> Task item:
All records below are to be transcribed exactly, with every picture left out.

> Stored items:
Segment Open

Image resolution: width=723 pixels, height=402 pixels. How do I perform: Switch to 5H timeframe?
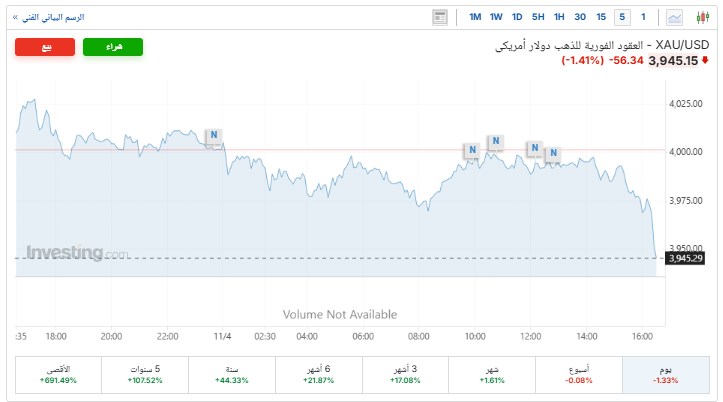(538, 17)

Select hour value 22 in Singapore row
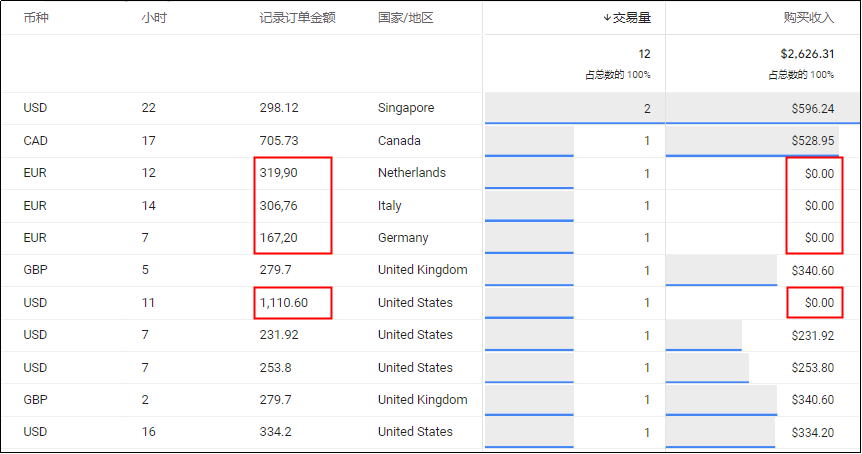pos(150,108)
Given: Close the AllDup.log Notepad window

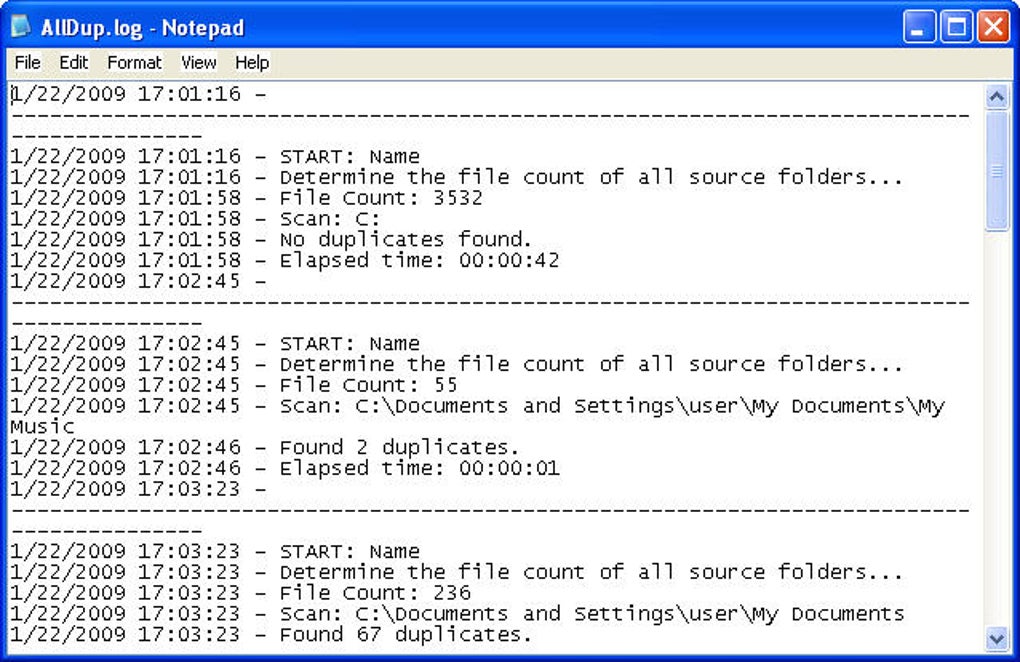Looking at the screenshot, I should [993, 27].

Segment Closed

> Response to this exercise:
Image resolution: width=723 pixels, height=402 pixels. How do I perform: Switch to 5H timeframe?
(538, 17)

Select hour value 22 in Singapore row
pos(150,108)
Given: Close the AllDup.log Notepad window

Looking at the screenshot, I should [993, 27].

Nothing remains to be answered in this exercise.